O processo de libertação consiste em transformar a domesticação em

caminho de conscientização: à medida que surge a consciência da

contradição, esta deve despertar para um processo de descoberta de si mesmo

e do mundo: “A sua ‘domesticação’ e a da realidade, da qual se lhes fala

como algo estático, pode despertá-los como contradição de si mesmos e da

realidade” (FREIRE, 1980, p. 70), ambos em processo e devenir constantes.

Sendo que a domesticação é uma característica própria dos animais que não

têm compreensão humana e, portanto, se submetem às condições impostas,

Paulo Freire, praticamente, sempre emprega o termo entre aspas.
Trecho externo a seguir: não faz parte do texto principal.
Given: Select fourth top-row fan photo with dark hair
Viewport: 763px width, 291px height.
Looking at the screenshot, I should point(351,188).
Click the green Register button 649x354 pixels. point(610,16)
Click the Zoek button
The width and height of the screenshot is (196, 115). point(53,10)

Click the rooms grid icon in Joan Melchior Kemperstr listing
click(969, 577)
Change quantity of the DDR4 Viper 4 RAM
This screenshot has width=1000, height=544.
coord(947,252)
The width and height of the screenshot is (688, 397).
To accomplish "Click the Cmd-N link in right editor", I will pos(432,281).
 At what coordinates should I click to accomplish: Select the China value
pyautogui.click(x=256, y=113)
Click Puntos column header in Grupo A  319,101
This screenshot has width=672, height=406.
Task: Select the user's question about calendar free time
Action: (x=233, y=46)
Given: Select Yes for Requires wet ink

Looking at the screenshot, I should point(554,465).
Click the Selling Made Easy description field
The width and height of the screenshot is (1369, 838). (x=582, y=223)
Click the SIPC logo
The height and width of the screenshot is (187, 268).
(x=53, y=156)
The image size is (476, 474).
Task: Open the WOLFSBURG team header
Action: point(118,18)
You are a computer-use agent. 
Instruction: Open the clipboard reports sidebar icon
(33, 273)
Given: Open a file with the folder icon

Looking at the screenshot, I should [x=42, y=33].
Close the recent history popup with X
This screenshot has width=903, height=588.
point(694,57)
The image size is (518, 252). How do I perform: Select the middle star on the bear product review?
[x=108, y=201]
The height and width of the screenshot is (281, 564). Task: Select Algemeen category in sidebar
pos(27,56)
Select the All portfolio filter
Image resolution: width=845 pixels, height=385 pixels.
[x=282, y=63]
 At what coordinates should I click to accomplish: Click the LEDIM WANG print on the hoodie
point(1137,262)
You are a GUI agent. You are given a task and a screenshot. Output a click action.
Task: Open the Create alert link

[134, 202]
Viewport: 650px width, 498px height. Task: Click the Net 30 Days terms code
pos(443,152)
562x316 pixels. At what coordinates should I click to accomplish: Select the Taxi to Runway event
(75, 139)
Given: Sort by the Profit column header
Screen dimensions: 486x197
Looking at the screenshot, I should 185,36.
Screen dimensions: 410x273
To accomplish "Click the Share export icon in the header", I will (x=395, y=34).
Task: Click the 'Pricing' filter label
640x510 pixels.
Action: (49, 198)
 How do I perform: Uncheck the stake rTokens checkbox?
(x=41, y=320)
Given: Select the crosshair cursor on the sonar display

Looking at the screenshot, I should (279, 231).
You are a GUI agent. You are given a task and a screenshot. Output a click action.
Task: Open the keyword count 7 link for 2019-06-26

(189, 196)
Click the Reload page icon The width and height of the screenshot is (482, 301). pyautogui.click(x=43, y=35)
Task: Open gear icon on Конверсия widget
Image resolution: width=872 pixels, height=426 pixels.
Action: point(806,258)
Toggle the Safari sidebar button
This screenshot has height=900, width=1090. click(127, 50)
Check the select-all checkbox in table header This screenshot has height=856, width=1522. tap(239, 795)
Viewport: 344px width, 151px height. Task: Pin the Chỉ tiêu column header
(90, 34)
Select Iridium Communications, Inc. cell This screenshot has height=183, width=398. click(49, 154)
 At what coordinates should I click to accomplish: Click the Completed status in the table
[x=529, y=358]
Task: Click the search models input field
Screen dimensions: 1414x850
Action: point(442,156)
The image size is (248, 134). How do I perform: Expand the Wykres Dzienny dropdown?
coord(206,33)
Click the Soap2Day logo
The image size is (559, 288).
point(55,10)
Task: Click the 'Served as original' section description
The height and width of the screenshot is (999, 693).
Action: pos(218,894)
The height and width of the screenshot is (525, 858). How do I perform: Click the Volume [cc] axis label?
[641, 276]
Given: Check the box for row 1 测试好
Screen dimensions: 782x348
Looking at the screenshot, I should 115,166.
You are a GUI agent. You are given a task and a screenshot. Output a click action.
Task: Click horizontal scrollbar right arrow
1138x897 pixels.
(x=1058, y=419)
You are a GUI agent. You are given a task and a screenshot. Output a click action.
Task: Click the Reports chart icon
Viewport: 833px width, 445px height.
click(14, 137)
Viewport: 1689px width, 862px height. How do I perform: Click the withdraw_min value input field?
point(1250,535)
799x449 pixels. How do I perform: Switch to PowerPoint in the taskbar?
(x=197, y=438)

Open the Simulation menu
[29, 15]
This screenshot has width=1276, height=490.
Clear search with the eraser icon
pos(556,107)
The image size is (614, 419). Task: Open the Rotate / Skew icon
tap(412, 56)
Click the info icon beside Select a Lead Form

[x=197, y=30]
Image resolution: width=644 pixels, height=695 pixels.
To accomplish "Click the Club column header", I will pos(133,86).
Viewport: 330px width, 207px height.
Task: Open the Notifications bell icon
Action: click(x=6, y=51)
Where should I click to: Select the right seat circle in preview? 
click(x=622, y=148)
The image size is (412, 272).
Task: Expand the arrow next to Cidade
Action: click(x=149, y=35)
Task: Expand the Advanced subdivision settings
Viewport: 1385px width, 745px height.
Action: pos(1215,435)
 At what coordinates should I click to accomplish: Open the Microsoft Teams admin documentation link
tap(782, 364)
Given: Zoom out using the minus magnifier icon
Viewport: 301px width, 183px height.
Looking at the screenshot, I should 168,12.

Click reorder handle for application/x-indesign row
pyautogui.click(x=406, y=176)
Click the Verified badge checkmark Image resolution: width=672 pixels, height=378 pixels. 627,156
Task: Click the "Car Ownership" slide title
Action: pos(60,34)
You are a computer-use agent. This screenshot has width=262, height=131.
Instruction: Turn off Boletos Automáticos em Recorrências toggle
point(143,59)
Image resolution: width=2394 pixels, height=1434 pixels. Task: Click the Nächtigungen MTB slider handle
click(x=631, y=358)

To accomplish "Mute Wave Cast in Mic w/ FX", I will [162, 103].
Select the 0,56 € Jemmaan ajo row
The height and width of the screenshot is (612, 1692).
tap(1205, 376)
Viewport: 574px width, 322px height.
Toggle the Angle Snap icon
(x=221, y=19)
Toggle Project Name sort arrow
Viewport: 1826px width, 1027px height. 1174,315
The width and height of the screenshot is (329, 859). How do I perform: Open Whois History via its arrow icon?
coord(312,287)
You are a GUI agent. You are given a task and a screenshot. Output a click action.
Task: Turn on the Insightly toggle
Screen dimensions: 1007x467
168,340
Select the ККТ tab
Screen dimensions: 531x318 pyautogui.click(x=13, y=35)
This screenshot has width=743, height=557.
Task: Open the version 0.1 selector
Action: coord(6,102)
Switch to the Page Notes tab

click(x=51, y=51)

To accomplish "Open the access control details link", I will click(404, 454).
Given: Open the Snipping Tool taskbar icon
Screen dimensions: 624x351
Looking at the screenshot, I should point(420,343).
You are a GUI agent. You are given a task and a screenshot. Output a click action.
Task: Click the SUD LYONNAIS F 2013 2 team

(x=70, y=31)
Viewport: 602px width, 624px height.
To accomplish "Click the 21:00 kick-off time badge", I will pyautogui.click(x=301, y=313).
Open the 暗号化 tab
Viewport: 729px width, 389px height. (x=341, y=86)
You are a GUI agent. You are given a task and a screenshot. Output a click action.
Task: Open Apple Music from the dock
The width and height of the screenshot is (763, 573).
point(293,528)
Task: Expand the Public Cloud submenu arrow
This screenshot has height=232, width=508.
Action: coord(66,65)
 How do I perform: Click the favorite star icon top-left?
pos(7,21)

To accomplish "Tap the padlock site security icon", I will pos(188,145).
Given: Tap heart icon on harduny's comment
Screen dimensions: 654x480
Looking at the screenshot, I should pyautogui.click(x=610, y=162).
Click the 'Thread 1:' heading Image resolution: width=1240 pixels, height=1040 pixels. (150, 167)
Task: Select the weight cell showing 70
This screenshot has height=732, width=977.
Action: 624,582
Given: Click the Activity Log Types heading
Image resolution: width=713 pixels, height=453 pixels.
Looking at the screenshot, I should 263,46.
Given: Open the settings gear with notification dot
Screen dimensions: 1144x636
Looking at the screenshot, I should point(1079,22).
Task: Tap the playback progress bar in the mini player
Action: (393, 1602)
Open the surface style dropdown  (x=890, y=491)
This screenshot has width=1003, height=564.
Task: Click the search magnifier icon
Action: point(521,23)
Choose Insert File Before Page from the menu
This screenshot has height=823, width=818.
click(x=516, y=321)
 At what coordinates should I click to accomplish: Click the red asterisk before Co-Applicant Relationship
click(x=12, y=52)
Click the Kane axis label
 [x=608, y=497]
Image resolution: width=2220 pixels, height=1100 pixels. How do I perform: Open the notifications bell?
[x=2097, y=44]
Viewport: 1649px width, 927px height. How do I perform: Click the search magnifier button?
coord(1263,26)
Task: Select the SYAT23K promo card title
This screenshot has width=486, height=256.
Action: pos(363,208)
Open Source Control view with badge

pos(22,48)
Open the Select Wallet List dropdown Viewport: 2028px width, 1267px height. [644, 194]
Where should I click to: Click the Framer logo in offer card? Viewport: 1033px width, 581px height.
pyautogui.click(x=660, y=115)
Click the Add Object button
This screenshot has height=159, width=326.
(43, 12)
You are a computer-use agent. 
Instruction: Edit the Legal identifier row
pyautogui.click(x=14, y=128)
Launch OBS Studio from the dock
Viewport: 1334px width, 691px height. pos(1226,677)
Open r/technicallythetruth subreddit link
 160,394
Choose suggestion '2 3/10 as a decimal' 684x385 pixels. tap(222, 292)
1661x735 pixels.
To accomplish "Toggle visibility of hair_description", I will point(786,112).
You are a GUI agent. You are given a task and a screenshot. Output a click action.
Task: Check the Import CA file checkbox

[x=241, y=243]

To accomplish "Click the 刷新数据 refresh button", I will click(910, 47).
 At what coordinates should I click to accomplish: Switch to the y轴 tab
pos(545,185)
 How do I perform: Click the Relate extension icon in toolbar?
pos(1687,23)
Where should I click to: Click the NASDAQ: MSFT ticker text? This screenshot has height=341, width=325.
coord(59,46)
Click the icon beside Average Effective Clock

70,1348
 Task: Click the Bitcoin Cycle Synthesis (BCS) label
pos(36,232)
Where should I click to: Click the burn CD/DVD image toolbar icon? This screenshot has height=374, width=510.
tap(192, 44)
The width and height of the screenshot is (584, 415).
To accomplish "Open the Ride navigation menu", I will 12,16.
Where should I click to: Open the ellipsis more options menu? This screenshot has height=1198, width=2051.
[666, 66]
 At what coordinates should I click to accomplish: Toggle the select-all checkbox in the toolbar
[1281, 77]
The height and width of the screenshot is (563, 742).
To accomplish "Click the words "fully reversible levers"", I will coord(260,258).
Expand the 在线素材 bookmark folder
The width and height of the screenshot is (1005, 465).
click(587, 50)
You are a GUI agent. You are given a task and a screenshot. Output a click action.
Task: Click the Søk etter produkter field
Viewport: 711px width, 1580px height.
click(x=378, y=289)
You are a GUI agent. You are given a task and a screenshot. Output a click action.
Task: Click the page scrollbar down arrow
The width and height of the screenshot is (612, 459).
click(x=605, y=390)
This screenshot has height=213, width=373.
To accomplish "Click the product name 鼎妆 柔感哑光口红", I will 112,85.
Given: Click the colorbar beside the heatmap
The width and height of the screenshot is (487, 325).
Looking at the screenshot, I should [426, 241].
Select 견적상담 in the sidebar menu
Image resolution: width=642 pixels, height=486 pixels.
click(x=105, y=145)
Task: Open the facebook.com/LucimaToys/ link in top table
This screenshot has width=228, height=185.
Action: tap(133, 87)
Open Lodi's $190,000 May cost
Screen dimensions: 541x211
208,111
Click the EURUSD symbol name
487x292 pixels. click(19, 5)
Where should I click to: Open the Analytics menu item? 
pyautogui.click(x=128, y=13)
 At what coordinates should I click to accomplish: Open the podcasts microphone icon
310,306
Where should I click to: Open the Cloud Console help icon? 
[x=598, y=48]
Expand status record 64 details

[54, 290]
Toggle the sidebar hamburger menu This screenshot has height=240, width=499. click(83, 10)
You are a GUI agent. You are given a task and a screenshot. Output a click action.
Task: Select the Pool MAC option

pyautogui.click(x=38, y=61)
Ela constitui

uma negação do humano em sua plenitude. Aproxima-se do treinamento em

que há uma reprodução mecanicista de atos sem consciência do seu

significado mais profundo.

A indignação consiste na capacidade de superar a dominaçãodomesticação

construindo uma consciência e buscando a sua superação e a

emancipação pessoal e social, transformando a realidade e lutando na

esperança da construção de nova ordem e novas estruturas. “Enquanto ser

humano jamais aceitei que minha presença e minha passagem por ele fossem

preestabelecidas. A minha compreensão das relações entre subjetividade e

objetividade, consciência e mundo, prática e teoria foi sempre dialética e não

mecânica” (FREIRE, 2000, p. 89) . A domesticação é negação da subjetividade

pois não permite a emergência do sujeito como agente criador e

transformador da história. Nega-se intrinsecamente a própria dialética. “Até

mesmo quando se pensa dialético, a sua é uma “dialética domesticada, como

diria Gurvitch. A domesticação torna alguém reacionário, pois “pretende

frear o processo, ‘domesticar’ o tempo e, assim, aos homens” (FREIRE, 2004,

p. 220).

Nos textos e no pensamento de Paulo Freire há conceitos elaborados a

partir de outros autores como George Gurvitch, Hannah Arendt, Jean-Paul

Sartre, Franz Fanon e Antônio Gramsci, dentre outros.

Referências: FREIRE, Paulo. Extensão ou comunicação. 5. ed. Rio de Janeiro: Paz e Terra, 1980;

FREIRE, Paulo. Pedagogia da autonomia. 6. ed. Rio de Janeiro: Paz e Terra, 1996; FREIRE, Paulo.

Pedagogia da indignação. São Paulo: UNESP, 2000; FREIRE, Paulo. Pedagogia do oprimido. 5. ed.

Rio de Janeiro: Paz e Terra. 1978; FREIRE, Paulo. Pedagogia da tolerância: São Paulo: Unesp, 2004.